Govt mulls offering incentives to geothermal firms
Rendi A. Witular, The Jakarta Post, Jakarta
The government plans to provide a fiscal incentive for geothermal operators to speed up the development of the underused power- generation resource amid higher prices and depleted oil reserves.
Minister of Energy and Mineral Resources Purnomo Yusgiantoro said the incentives would include the exemption of double value- added tax for geothermal operators in the upstream and downstream sectors.
The current regulations require geothermal operators to pay the tax twice because they operate on two levels -- in the upstream sector by producing geothermal energy and in the downstream sector by distributing it.
"The operators have complained about the double tax as it has caused the price of their electricity to become (comparatively) more expensive," said Purnomo while accompanying members of the Indonesian Geothermal Association to meet President Susilo Bambang Yudhoyono on Wednesday.
The incentive, said Purnomo, was being discussed with the Ministry of Finance.
Indonesia is striving to increase its use of alternative energies, including gas, coal and geothermal energy, in order to rely less on increasingly expensive and scarce oil.
Geothermal energy is produced when groundwater descends from the earth's surface and meets the molten magma rising from the earth's core.
An environmentally clean energy source, it has a carbon dioxide emission rate 90 percent lower than that produced by oil- fired power plants.
However, the energy resource is relatively untapped despite its abundance here.
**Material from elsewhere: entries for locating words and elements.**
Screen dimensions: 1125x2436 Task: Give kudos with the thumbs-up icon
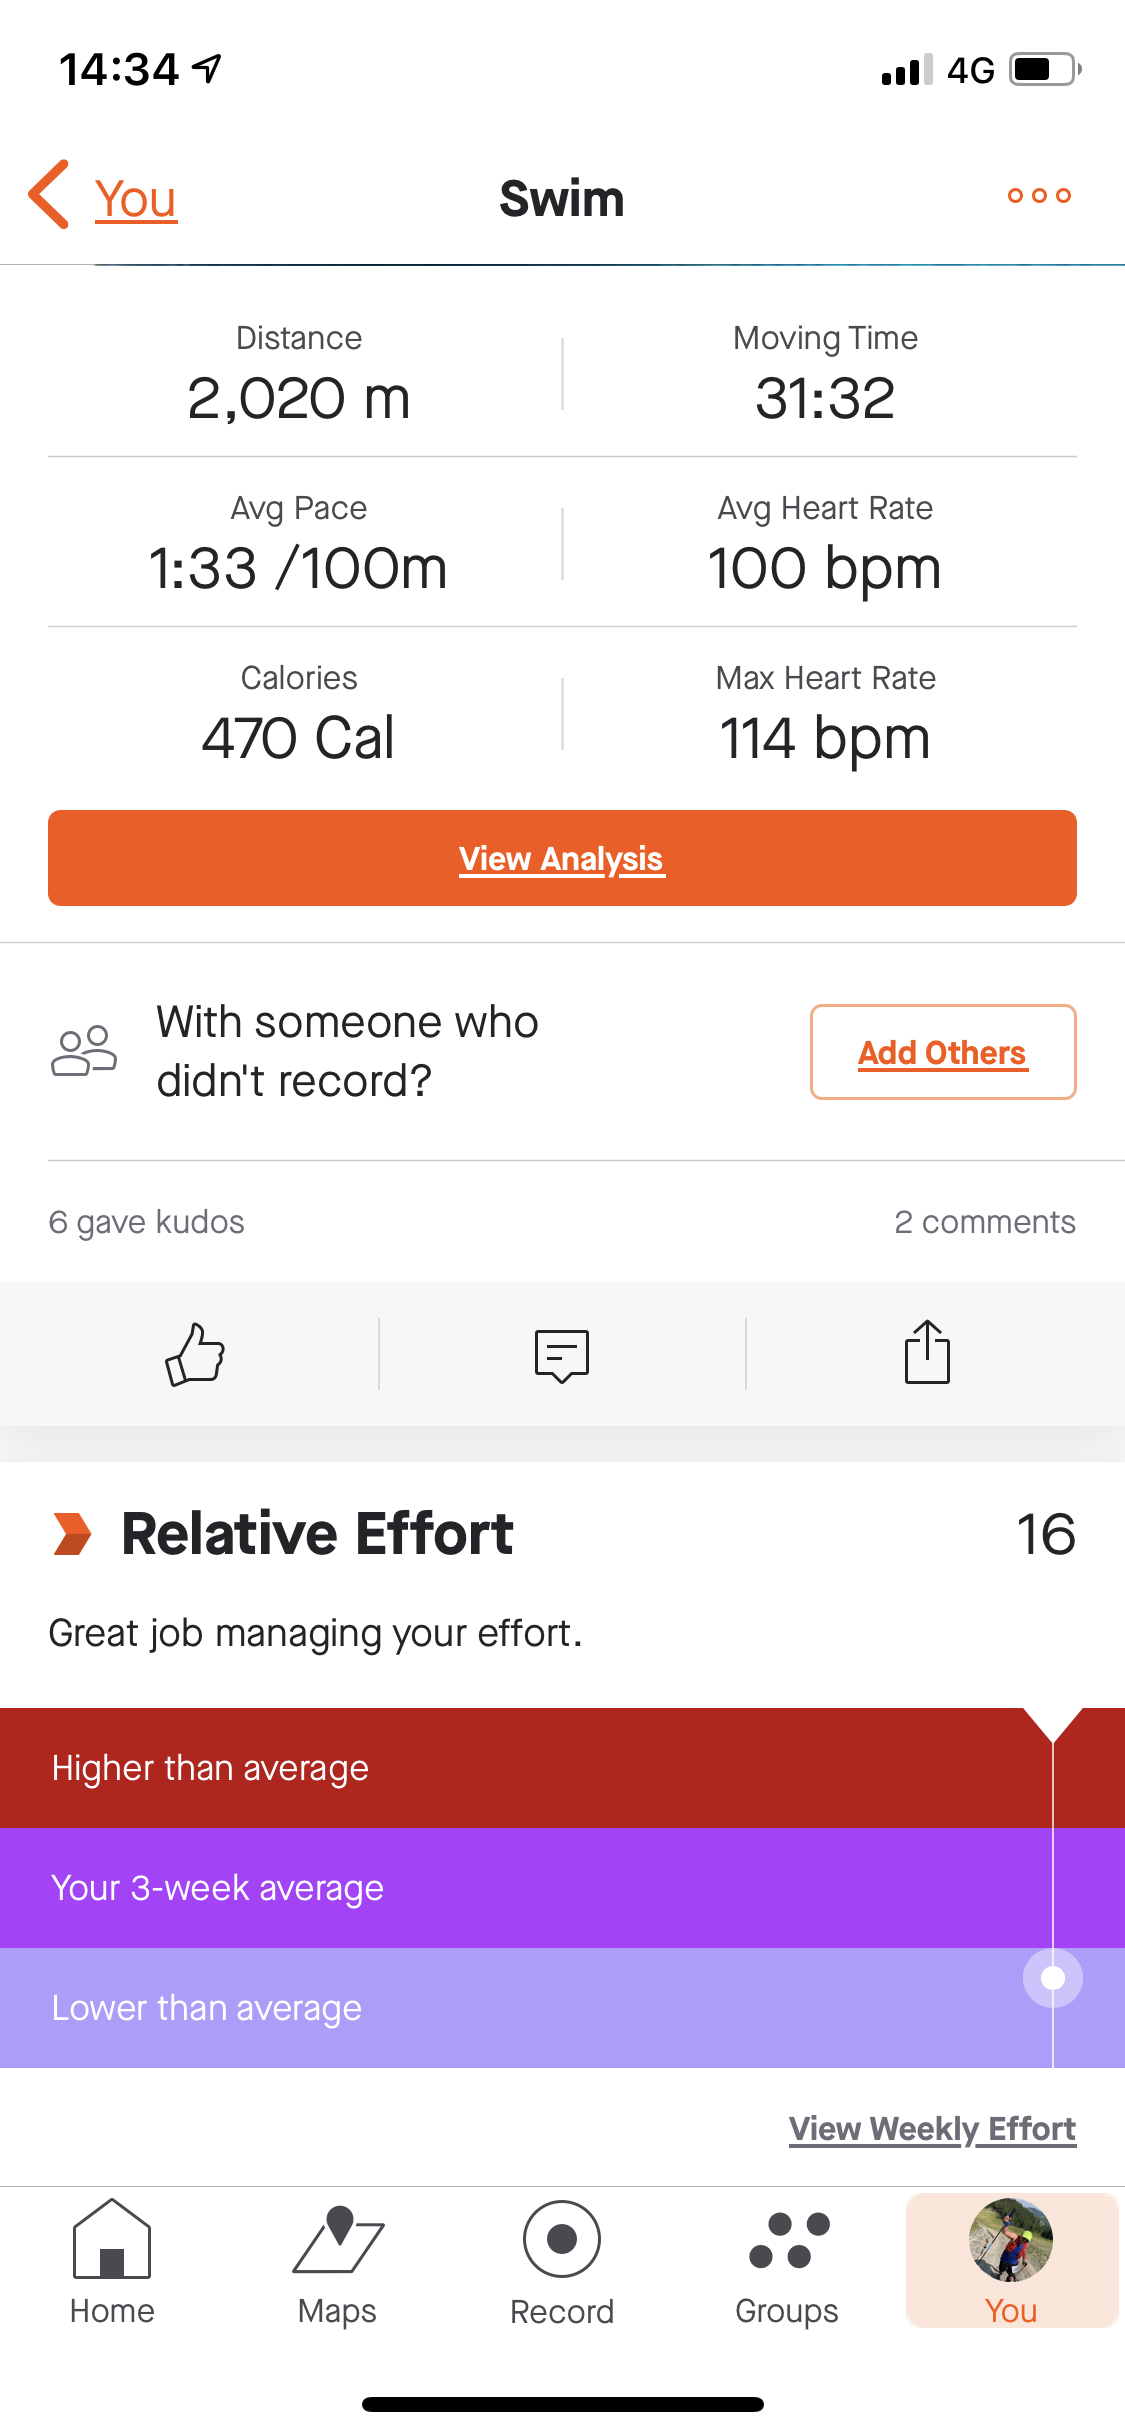(195, 1354)
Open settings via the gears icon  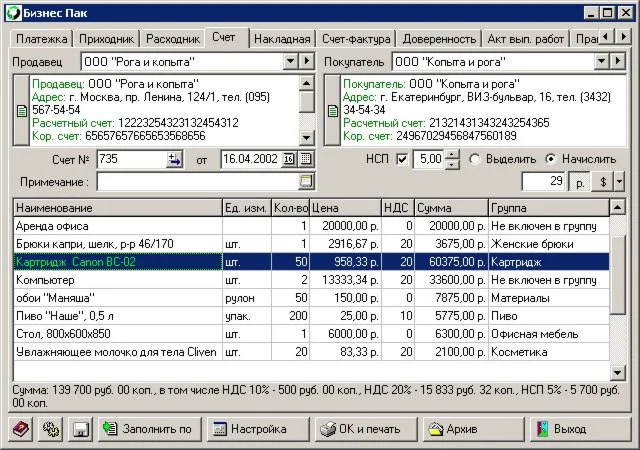[x=49, y=429]
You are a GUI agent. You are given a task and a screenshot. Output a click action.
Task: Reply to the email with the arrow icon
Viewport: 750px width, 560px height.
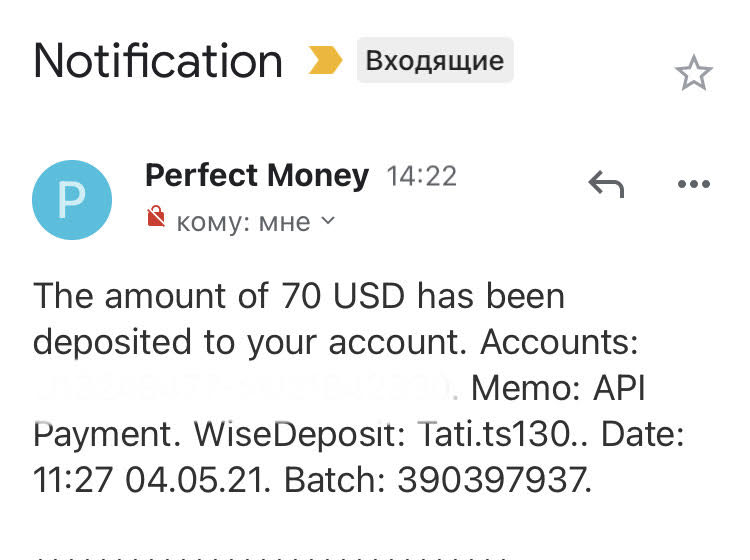[x=605, y=183]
Located in the "ring of fire" volcano belt, Indonesia is estimated to hold about 40 percent of the world's geothermal reserves, equivalent to a total of 27,140 megawatts (MW) of power.
While the country has several operational geothermal power plants, their combined capacity currently is only 807 MW or about 3 percent of the country's total geothermal potential.
Purnomo said the government was planning to gradually increase production of geothermal energy to 2,000 MW in 2008 and up to 6,000 MW in 2020.
Geothermal energy has long been used to create traditional medicines here, and as a heating source it is also used in dairy manufacture, food processing and in the cement industry.
Indonesia is scheduled to hold an international geothermal conference in Bali in 2010 to discuss the global development of the energy.